_BAGIAN DOKUMEN:_
Bandung,
1 April 2013, pagi-pagi. . .
Aku
tidak pernah berpikir aku akan “terdampar” di kota ini, yah Bandung. Kota yang
begitu asing bagiku. Tapi, namanya sebuah cita-cita, sesuatu harus dikorbankan.
Dan kali ini, yang harus kukorbankan adalah pisah sementara waktu dengan
keluarga dan sahabat-sahabatku untuk mengarungi mimpi yang sudah kususun, insya
Allah lanjut S2. Banyak yang mengatakan “you are so brave”, tapi menurutku ini
adalah sebuah kenekatan. Kita harus keluar dulu dari zona nyaman yang selama
ini kita yakini untuk mendapatkan zona yang lebih nyaman. Bukankah hidup terus
berlanjut dan dunia tempat kita berpijak terus berputar, itu berarti tidak ada
yang abadi di dunia ini, segalanya akan dan harus berubah. Maka untuk mengikuti
perubahan itu, kita juga harus melangkah. Setidaknya itulah pemahamanku
sekarang. Aku harus terus memperbaiki kualitas diri. Kata pepatah, segalanya
tidak ada yang abadi di dunia ini, maka ketika dia datang nikmatilah dan ketika
dia pergi lepaskanlah. Selalu ada celah untuk bersyukur atas kurnia-Nya. Allah
sang Pemegang Hidup, yang cinta-Nya tak pernah putus untuk kita
hamba-hamba-Nya. Aku yakin momen ini akan menjadi sebuah coretan kecil untuk “my unforgettable moment”.

_BAHAN UNTUK DIOLAH:_
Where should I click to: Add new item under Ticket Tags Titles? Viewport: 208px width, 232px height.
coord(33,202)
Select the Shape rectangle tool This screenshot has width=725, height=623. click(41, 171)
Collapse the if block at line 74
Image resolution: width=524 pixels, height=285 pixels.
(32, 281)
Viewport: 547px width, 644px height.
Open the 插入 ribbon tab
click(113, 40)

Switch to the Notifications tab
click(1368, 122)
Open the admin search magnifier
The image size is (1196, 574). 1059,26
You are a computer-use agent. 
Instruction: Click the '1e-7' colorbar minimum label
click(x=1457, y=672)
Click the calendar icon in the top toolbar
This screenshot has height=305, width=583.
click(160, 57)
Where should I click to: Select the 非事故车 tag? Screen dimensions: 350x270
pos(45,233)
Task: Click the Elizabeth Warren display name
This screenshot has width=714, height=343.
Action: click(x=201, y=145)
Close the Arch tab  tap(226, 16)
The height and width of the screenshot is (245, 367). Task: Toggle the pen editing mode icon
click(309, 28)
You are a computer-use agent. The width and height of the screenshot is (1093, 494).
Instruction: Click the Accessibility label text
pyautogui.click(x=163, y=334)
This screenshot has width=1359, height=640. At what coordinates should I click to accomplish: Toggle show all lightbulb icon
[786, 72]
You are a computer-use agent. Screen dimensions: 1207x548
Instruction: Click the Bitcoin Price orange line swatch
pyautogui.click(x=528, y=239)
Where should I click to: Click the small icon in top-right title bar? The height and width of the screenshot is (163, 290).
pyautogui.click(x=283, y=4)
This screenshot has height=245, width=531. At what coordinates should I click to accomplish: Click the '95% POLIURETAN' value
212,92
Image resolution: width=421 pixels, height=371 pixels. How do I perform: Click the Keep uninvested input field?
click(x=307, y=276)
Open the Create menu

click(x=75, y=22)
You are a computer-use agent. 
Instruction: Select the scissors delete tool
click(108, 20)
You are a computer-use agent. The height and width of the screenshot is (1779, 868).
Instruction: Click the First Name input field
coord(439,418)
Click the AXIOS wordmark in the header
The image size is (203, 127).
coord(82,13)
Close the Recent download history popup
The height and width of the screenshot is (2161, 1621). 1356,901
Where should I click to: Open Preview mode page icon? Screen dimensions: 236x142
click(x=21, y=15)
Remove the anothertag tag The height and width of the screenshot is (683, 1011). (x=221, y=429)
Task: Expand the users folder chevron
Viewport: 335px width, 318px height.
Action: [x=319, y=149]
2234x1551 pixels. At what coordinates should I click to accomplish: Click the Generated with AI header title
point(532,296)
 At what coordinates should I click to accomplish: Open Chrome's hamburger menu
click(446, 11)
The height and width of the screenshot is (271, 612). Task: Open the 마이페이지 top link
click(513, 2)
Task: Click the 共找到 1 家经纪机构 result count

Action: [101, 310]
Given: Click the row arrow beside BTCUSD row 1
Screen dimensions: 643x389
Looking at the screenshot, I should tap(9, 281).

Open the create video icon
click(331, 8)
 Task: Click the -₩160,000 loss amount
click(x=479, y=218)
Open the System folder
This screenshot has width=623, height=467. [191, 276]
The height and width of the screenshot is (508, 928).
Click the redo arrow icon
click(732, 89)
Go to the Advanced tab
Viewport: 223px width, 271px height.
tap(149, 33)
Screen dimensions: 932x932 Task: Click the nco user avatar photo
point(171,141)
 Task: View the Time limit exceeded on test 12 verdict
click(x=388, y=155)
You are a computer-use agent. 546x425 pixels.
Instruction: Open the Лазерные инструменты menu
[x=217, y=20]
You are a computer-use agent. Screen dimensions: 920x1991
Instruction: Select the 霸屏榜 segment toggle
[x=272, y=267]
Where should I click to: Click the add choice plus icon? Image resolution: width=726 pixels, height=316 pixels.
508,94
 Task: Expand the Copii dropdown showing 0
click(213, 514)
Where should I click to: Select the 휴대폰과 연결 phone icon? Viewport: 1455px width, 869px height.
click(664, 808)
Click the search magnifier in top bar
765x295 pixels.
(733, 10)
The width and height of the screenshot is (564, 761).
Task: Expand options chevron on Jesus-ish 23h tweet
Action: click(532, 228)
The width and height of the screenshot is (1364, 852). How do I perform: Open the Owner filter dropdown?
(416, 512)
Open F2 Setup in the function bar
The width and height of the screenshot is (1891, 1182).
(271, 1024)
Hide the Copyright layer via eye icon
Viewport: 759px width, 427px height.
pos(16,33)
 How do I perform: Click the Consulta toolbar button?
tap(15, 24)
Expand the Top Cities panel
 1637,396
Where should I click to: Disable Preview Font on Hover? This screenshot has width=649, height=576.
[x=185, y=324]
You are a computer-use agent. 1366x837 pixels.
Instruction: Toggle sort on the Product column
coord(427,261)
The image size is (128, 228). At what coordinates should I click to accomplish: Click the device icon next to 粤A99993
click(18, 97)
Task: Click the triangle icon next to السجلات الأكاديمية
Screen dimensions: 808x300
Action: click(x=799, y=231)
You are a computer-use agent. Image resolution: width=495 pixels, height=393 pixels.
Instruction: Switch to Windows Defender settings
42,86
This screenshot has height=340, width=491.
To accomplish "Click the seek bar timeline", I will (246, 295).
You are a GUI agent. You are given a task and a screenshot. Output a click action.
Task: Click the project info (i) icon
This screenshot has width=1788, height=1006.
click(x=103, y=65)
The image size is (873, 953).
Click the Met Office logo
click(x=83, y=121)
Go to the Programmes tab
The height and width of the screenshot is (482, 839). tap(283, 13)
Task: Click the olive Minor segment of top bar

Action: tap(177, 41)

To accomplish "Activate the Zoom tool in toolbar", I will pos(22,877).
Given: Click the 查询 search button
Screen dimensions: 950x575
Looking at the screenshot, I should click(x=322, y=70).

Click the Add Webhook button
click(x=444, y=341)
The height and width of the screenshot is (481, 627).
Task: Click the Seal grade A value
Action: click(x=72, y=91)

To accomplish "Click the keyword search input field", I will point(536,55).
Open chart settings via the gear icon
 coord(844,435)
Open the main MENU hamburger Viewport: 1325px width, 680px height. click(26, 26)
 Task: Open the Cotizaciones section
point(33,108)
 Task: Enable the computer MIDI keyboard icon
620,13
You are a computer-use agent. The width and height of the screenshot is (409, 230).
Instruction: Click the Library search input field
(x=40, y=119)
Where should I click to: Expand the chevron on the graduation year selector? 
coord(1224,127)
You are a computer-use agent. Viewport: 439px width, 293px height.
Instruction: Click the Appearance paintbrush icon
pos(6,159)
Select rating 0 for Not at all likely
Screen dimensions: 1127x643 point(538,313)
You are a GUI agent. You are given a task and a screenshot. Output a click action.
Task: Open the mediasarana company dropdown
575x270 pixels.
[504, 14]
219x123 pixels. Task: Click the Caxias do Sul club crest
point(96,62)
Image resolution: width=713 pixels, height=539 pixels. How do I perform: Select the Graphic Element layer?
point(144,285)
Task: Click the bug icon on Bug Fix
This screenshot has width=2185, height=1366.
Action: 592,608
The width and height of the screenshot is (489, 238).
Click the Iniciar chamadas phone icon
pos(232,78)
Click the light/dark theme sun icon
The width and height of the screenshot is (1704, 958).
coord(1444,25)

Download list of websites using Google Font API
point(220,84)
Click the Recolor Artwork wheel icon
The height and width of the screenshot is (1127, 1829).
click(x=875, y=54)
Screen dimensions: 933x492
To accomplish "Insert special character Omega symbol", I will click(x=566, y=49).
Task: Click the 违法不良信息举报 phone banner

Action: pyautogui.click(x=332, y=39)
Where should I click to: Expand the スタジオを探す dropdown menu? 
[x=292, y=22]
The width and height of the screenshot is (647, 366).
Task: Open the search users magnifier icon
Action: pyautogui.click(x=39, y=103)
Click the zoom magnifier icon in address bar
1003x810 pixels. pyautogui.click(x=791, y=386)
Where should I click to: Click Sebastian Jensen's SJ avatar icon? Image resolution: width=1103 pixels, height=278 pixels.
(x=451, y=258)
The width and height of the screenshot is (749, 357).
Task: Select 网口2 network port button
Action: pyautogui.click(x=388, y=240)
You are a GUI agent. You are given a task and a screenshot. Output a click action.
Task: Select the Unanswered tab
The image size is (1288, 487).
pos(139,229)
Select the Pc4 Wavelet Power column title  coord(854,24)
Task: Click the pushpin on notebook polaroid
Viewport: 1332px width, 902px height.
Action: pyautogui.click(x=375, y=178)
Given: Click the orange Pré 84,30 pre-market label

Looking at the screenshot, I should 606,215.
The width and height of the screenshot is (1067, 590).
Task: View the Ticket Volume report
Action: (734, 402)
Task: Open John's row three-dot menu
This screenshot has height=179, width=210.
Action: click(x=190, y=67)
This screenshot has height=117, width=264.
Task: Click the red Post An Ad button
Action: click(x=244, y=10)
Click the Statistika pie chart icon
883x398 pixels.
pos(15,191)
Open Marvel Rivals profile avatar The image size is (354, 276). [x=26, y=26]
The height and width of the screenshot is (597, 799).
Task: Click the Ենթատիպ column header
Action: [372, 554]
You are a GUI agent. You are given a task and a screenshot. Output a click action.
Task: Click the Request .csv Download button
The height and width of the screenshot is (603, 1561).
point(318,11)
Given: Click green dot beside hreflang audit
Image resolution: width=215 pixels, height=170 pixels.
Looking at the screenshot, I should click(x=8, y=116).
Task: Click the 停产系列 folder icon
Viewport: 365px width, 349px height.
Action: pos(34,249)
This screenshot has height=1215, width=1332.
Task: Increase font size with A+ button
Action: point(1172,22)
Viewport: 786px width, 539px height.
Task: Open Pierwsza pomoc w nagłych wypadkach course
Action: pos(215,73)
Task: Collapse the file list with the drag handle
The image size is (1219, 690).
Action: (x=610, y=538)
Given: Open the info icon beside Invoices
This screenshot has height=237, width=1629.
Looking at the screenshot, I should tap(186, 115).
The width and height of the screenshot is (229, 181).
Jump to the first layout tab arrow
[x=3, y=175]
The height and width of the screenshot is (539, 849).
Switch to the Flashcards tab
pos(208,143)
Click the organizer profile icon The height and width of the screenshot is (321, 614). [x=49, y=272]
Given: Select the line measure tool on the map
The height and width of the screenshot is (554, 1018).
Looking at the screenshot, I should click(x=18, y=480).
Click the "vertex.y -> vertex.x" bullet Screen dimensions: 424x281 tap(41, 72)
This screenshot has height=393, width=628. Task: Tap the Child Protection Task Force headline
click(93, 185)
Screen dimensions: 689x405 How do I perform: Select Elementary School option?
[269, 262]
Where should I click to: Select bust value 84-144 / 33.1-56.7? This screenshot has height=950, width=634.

_KETENTUAN TUGAS:_
A. Salin ulang baris-baris catatan mulai dari baris yang memuat "Open Marvel Rivals" dan berhenti setelah baris yang memuat "Action: [372, 554]", dengan mengganti "profile avatar" menjadi "account icon" tanpa mengubah hal lain.
B. Teruskan tulisan tentang kepindahan ke Bandung untuk melanjutkan S2 itu, dimulai sesudah kalimat terakhirnya.

_JAWABAN TUGAS:_
A.
Open Marvel Rivals account icon The image size is (354, 276). [x=26, y=26]
The height and width of the screenshot is (597, 799).
Task: Click the Ենթատիպ column header
Action: [372, 554]

B.
Sebelum
ke Bandung, aku di Pare Kediri dulu 2 bulan, ikut kursus bahasa Inggris untuk
mempermantap TOEFL_syarat penting lanjut S2_. Di sana hidupku benar-benar
indah. Mau ke mana-mana pake kendaraan pribadi (sepeda), jadi gak ada yang
namanya BT. Teman-temanku juga sangat baik dan sepertinya kami sudah kenal
lama. Makanannya sehat dan murah. Pokoknya, jempol deh buat Pare, one packaging is the best. Tapi, seperti yang kubilang tadi, segala sesuatu
dinamis, gak statis. So, life must go on.
Saat tiba untuk dinikmati, maka nikmatilah tapi sesuatu itu harus ditinggalkan
suatu saat. Begitu pula dengan kenyamanan di Pare. Tujuan akhir harus tetap
jadi prioritas. Meskipun keadaannya beda banget dengan di Bandung, hidup
individual dan mahal, tapi aku yakin ada potongan yang juga akan memberi kisah
tersendiri. Setiap sesuatu memiliki sisi positif yang layak diabadikan dan sisi
negative yang harus diambil hikmahnya. Paling tidak kesendirianku ini aku
gunakan untuk belajar dalam diam dan sunyi, termasuk muhasabah diri. Tidak
boleh ada kata mengeluh di sini, karena ini adalah konsekuensi yang harus
kuterima dari keputusanku. Allahumma
yassir wa laa tu’assir, innallaha ma’ana, fainna ma’al usri yusra. . .
Bandung,
10 April 2013, Pukul 13.29. . .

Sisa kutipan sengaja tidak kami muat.